From f5c4ca39b5dc1199f872d1bd0fcf939a220173cb Mon Sep 17 00:00:00 2001
From: Andrey Arapov <andrey@akash.network>
Date: Tue, 3 Sep 2024 12:12:28 +0200
Subject: [PATCH] update zombie processes provider script, doc

- Enhanced zombie process detection by implementing `pstree` logic to ensure only `containerd-shim` descendants are targeted, serving as a safeguard to prevent non-containerized system processes from being affected.
- Introduced a configurable threshold for zombie count, with a default of 50.
- Improved handling of SIGCHLD and SIGKILL signals to target only persistent zombies.
- Added logging functionality with `logger -t kill_zombie_parents` (in crontab), recording actions in the systemd journal.
- Updated crontab job frequency to run every 15 minutes instead of 5 minutes.

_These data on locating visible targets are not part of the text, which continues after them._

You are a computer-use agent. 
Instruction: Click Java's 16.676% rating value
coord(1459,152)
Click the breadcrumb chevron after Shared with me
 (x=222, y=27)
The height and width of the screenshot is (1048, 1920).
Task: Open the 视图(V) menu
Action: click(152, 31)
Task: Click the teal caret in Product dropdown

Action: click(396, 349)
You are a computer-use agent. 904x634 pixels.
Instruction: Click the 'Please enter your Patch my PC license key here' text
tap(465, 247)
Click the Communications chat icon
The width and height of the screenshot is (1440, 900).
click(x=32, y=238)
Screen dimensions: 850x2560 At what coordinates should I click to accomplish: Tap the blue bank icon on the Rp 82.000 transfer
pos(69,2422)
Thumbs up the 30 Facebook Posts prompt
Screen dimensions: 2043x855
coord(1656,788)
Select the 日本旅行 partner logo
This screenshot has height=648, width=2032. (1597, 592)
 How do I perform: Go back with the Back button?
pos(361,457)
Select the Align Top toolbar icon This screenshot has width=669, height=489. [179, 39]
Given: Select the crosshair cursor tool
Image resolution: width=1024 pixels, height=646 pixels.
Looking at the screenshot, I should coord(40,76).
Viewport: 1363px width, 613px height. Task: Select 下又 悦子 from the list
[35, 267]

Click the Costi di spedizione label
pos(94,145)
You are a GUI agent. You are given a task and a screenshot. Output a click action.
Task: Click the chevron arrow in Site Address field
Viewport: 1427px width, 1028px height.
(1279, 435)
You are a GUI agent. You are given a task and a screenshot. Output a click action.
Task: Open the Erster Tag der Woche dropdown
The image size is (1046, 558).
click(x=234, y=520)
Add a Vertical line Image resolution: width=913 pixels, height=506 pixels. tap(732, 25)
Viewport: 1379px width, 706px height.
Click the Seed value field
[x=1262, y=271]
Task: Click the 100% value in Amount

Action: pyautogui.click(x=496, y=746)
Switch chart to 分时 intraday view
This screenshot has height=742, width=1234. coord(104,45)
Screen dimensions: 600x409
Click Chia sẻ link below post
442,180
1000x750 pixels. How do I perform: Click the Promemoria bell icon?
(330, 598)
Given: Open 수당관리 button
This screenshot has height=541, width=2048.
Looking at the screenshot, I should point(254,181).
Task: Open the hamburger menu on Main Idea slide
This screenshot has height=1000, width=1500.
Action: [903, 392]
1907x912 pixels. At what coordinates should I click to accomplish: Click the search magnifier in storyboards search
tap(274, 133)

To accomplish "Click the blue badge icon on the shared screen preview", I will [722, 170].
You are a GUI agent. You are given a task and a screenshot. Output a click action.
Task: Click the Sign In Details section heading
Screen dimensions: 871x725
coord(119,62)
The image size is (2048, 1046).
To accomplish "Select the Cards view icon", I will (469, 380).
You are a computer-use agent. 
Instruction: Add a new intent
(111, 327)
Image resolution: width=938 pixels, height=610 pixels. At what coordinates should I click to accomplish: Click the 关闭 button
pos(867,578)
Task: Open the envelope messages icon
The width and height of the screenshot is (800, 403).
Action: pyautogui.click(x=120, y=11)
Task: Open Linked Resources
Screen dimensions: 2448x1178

- Updated documentation with new examples and usage instructions.
---
 .../providers/provider-faq-and-guide/index.md | 222 ++++++++++++------
 1 file changed, 147 insertions(+), 75 deletions(-)
diff --git a/src/content/Docs/providers/provider-faq-and-guide/index.md b/src/content/Docs/providers/provider-faq-and-guide/index.md
index fc1b379c..9645a8be 100644
--- a/src/content/Docs/providers/provider-faq-and-guide/index.md
+++ b/src/content/Docs/providers/provider-faq-and-guide/index.md
@@ -1050,7 +1050,7 @@ chmod +x /usr/local/bin/akash-force-new-replicasets.sh
 
 #### 3). Create Cronjob
 
-Create the crontab job /`etc/cron.d/akash-force-new-replicasets` to run the workaround every 5 minutes.
+Create the crontab job `/etc/cron.d/akash-force-new-replicasets` to run the workaround every 5 minutes.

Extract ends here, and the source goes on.